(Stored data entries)
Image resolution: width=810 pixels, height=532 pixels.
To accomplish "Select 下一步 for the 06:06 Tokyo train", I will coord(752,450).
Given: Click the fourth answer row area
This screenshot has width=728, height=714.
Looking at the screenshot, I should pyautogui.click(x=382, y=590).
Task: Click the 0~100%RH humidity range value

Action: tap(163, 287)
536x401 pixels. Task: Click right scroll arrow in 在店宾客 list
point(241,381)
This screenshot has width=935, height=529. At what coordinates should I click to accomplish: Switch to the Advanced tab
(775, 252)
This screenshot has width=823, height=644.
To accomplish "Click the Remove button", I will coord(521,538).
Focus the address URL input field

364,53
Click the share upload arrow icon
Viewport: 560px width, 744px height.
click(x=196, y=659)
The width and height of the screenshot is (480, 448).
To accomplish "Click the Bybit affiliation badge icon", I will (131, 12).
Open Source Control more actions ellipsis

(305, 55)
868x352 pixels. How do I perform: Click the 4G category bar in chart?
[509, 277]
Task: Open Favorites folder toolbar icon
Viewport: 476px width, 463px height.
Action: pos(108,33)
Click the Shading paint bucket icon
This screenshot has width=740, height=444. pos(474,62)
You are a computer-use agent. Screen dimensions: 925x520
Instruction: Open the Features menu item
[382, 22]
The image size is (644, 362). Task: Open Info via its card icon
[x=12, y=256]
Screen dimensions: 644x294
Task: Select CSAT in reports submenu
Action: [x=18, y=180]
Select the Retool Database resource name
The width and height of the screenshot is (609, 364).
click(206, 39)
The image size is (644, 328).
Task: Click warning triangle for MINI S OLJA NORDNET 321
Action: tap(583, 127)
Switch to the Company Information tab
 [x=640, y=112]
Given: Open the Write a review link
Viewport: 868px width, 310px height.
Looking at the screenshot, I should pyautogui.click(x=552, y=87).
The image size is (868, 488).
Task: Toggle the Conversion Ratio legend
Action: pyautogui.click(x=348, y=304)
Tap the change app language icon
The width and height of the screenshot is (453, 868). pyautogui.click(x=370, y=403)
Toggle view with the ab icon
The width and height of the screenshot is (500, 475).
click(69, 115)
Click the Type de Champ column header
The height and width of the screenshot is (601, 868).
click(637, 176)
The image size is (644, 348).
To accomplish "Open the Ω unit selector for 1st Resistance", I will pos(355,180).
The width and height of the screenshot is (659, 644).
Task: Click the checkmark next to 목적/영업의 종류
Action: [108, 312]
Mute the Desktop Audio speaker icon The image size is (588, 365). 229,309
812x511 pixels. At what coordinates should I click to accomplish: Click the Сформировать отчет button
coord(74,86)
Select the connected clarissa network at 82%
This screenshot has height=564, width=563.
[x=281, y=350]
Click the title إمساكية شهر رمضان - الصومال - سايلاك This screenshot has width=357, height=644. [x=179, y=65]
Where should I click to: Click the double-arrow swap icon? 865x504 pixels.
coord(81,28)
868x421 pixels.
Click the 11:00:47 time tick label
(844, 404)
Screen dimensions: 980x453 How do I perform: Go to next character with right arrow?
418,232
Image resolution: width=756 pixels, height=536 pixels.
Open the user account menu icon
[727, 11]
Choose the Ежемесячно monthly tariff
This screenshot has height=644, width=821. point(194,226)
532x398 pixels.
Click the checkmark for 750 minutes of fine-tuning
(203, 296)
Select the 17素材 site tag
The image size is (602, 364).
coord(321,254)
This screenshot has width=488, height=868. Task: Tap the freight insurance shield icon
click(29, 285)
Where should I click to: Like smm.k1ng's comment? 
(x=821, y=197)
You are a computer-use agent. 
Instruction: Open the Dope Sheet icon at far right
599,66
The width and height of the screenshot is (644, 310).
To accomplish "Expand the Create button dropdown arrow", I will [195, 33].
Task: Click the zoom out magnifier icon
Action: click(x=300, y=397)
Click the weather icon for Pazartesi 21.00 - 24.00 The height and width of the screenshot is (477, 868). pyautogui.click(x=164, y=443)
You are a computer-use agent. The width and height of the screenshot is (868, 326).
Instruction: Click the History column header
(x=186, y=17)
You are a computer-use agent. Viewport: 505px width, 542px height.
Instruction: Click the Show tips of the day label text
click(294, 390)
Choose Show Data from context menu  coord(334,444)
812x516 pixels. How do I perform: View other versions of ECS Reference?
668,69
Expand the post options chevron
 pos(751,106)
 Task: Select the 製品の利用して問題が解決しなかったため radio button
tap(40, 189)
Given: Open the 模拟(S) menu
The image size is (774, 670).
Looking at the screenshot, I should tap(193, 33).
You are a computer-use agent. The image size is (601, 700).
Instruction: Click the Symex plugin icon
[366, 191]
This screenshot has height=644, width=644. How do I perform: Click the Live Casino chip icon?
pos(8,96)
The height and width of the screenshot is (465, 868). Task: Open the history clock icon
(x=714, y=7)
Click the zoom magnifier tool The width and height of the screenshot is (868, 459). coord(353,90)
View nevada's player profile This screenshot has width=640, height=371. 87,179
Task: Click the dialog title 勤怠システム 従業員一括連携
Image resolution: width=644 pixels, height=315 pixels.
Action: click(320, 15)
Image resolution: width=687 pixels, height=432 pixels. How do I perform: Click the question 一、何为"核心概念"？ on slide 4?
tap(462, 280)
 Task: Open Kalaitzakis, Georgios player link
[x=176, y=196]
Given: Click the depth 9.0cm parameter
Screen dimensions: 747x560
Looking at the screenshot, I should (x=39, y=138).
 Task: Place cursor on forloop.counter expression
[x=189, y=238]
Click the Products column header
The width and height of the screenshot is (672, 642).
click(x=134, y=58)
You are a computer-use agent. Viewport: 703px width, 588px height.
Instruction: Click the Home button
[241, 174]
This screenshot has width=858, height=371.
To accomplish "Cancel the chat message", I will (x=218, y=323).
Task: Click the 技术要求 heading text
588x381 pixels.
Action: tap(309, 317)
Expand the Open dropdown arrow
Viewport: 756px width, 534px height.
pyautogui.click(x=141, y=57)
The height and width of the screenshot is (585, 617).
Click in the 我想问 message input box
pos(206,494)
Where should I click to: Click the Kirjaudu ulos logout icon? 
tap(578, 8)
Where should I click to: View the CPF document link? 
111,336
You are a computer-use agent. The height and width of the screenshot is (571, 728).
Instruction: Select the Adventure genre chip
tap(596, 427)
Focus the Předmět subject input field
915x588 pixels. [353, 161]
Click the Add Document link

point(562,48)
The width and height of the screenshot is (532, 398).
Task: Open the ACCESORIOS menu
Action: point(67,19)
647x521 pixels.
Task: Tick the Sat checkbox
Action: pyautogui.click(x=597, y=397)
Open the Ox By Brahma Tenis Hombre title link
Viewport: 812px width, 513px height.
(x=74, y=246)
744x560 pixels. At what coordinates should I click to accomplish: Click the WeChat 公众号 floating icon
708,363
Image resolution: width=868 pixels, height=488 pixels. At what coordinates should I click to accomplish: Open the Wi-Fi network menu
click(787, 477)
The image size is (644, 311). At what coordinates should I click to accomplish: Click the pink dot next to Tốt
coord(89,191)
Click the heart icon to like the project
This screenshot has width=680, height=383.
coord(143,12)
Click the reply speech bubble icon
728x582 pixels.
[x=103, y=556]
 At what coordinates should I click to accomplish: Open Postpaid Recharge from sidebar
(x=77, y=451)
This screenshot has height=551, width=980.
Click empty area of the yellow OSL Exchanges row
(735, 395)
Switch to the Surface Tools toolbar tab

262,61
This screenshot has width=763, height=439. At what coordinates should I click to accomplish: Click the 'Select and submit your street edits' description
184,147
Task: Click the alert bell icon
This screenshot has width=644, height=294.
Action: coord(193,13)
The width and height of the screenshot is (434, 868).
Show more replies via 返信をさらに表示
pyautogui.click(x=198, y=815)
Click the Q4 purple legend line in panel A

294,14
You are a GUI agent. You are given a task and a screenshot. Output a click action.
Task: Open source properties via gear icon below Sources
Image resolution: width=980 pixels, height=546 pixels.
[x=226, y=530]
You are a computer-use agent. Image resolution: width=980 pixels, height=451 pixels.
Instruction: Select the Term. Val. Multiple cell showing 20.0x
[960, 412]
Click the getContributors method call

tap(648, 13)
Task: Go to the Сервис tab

__Exercise objective__. Could you return the lines in the entries above that contain "computer"?

__Answer below__.
You are a computer-use agent. Screen dimensions: 925x520
You are a computer-use agent. 
You are a computer-use agent. The width and height of the screenshot is (868, 326).
You are a computer-use agent. Viewport: 505px width, 542px height.
You are a computer-use agent. The image size is (601, 700).
You are a computer-use agent. Viewport: 703px width, 588px height.
You are a computer-use agent. The height and width of the screenshot is (571, 728).
You are a computer-use agent. Image resolution: width=980 pixels, height=451 pixels.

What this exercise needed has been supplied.